Just where this is supposed to lead us on this appeal is not clear. The law concerning an executor's duty — as distinguished from his privilege — to contest a later will is by no means as clear in any particular case as respondents suggest. (Compare Estate of Pietro, 177 Cal.App.2d 705 [ 2 Cal.Rptr. 512] with Estate of Halsell, 138 Cal.App.2d 680, 683 [ 292 P.2d 300]; see generally 20 Cal.Jur.2d, Executors and Administrators, § 225.) Nothing in the record points to any dereliction on the part of Security in not joining in the contest — that question never came up. On the contrary it appears from Mr. Rose's own declaration that he became interested in the matter at the instance of Mr. Gorham, the attorney for the executor who requested him to examine the file and stated that he would recommend Mr. Rose to interested legatees. Under such circumstances it could be quite convincingly argued that had Mr. Gorham contested the Barrett will on behalf of the executor, he would have caused a wholly unnecessary expense to the estate.

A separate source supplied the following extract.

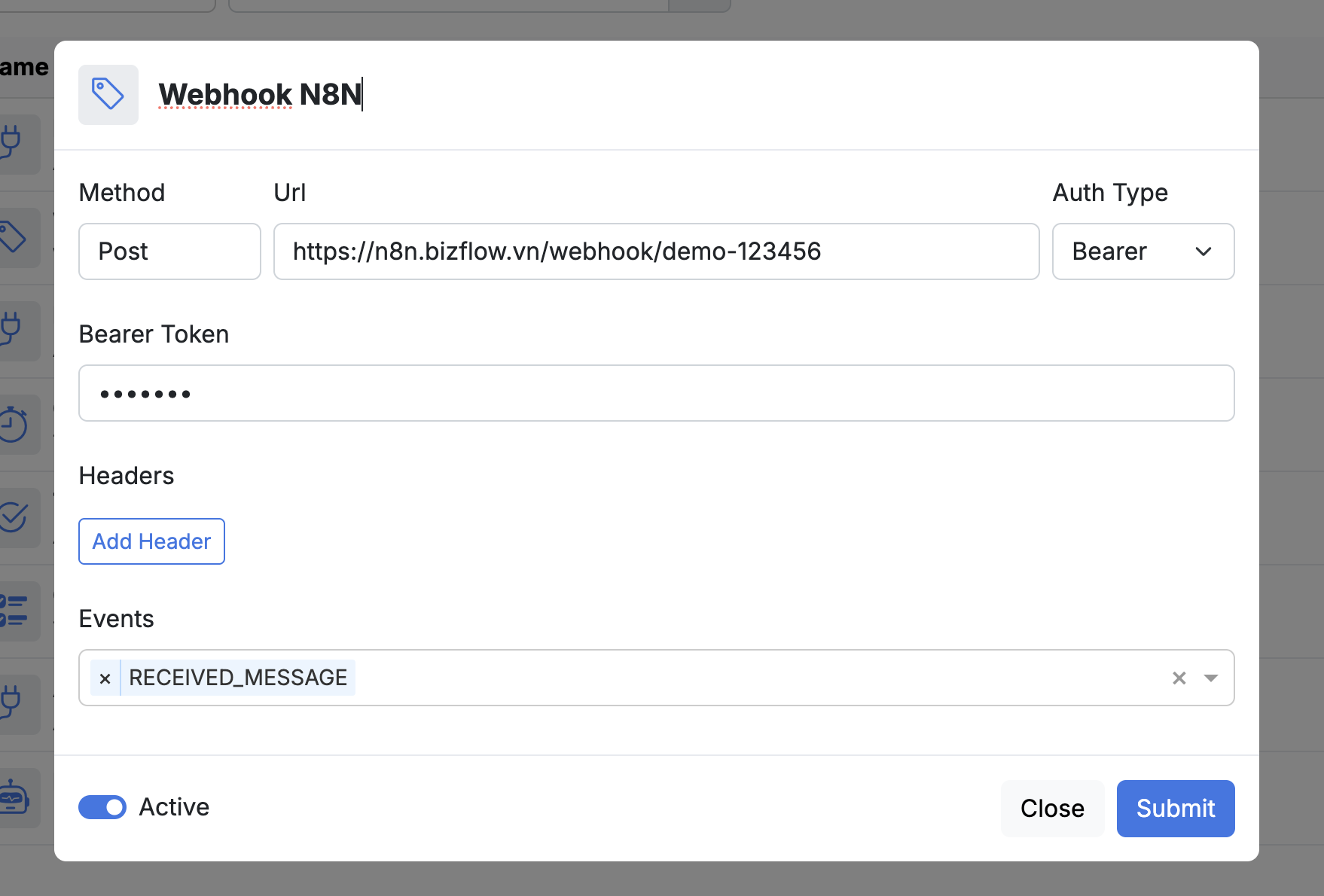Screen dimensions: 1324x896
Task: Click the Add Header button
Action: tap(151, 541)
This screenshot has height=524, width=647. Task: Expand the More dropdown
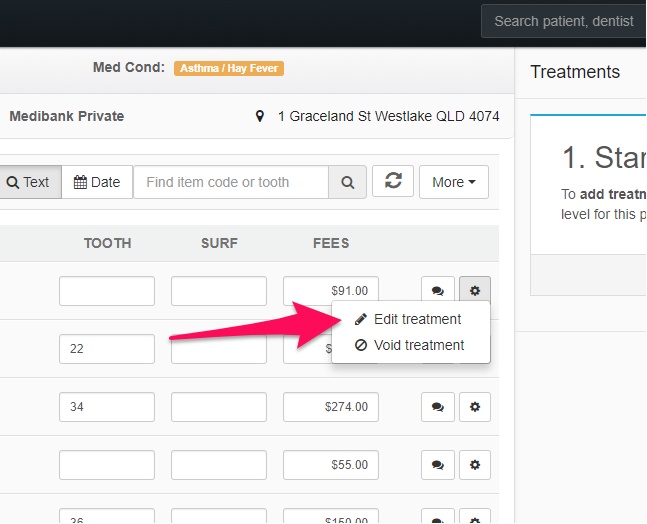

"Shortly after the filing of the Petition to Probate Will, dated December 30, 1963, petioner [ sic] was approached by Charles W. Gorham, attorney for the executor, SECURITY FIRST NATIONAL BANK, under a will, dated July 2, 1963, and admitted to probate, and it was suggested to declarant that because of declarant's experience and type of specialization, declarant might want to examine the file in the above-entitled estate, and that he would recommend interested legatees to contact the undersigned for that purpose . . ."
As noted — see footnote 2, ante — Mr. Gorham did eventually file a contest on behalf of certain beneficiaries. There can be no suggestion — and there is none — that this involved any breach of faith on his part.
Finally respondents suggest that Security has no standing on this appeal. Apart from costs, the point is really rather academic, since the notice of appeal was signed on behalf of Security and six named beneficiaries. Some time ago respondents unsuccessfully moved to dismiss the appeal as far as Security was concerned, urging the same ground of asserted lack of standing. That ruling, however, is not law of the case. Right or wrong, Security then claimed that the court could not intelligently rule on the motion to dismiss without deciding the merits of the appeal. The denial of the motion therefore did not necessarily decide the question of standing. (Cf. Pigeon Point Ranch, Inc. v. Perot, 59 Cal.2d 227, 231 [ 28 Cal.Rptr. 865, 379 P.2d 321].) On the merits of the question, however, we are persuaded that the law as laid down in Estate of Kessler, 32 Cal.2d 367, 369-370 [ 196 P.2d 559], compels a holding to respondents' position.
The order appealed from is reversed.
Aiso, J., and Reppy, J., concurred.
The application of the petitioners and respondents for a hearing by the Supreme Court was denied September 10, 1970.